From the forum discussion below, copy everything from "It's not the" down to "is about telescopes." word for word.

*** PROVIDED TEXT Section Begins ***

Of course I don't fault people for choosing what way they wish to experience the world in. I fault them for choosing to stay closed-minded about it. Big difference.

Dijkstra:
The example does show people's perspectives can be skewed with little information, but what follows when more information is gained isn't spoken of. But I am satisfied with the reasoning, people do have other concerns and the effect of time on their opinions isn't easy to gauge due to the complexity.

I will add that there are some experiments which have some counter-intuitive outcomes with regard to decision making. So Dan Ariely had his students write the last two digits of their SIN number beside a bunch of different products (Bottles of wine, trackball, some book, I can't remember the others). Then he asked them to indicate if they would pay that amount (e.g. $79 if their last two digits were 79) for each object.

If anchoring to initial values decays easily, in comparison to other things you would expect that there would be no correlation between those willing to pay $XX and their SIN digits being XX. In fact it appeared that this arbitrary anchor affected people's internal price sense by a factor of 2-3x (difference between top and bottom 20% IIRC).

It's not the only thing that matters clearly but it's not a bad explanation for at least one definition of being "friend zoned" which is when a perfectly viable candidate for a romantic relationship can't be viewed that way by the person they care about.

That said, I do consider people who moan about it hugely to come off as thinking they're entitled to something. People act irrationally, sometimes that puts us on the wrong side of the curve. Either decide that some set of actions will increase your chances - and do them or accept that the friendship isn't worth risking.

I was doing homework when I made it and Dijkstra's algorithm was relevant so... XD

Dijkstra is also famous for his quote about computer science being about computers in the same way that astronomy is about telescopes.

sarkeizen:

Dijkstra:
The example does show people's perspectives can be skewed with little information, but what follows when more information is gained isn't spoken of. But I am satisfied with the reasoning, people do have other concerns and the effect of time on their opinions isn't easy to gauge due to the complexity.

*** PROVIDED TEXT Section Ends ***
*** DATA SEGMENT Section Begins ***

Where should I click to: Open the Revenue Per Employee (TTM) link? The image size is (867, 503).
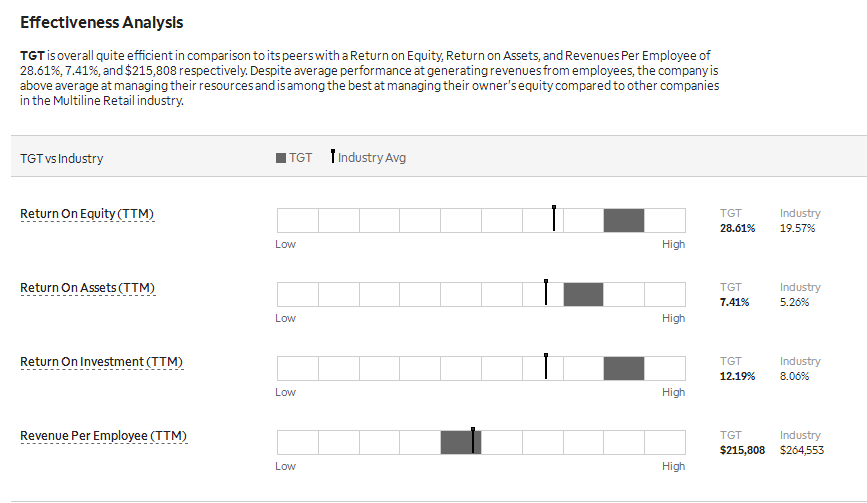coord(103,436)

*** DATA SEGMENT Section Ends ***

TASK RESPONSE —
It's not the only thing that matters clearly but it's not a bad explanation for at least one definition of being "friend zoned" which is when a perfectly viable candidate for a romantic relationship can't be viewed that way by the person they care about.

That said, I do consider people who moan about it hugely to come off as thinking they're entitled to something. People act irrationally, sometimes that puts us on the wrong side of the curve. Either decide that some set of actions will increase your chances - and do them or accept that the friendship isn't worth risking.

I was doing homework when I made it and Dijkstra's algorithm was relevant so... XD

Dijkstra is also famous for his quote about computer science being about computers in the same way that astronomy is about telescopes.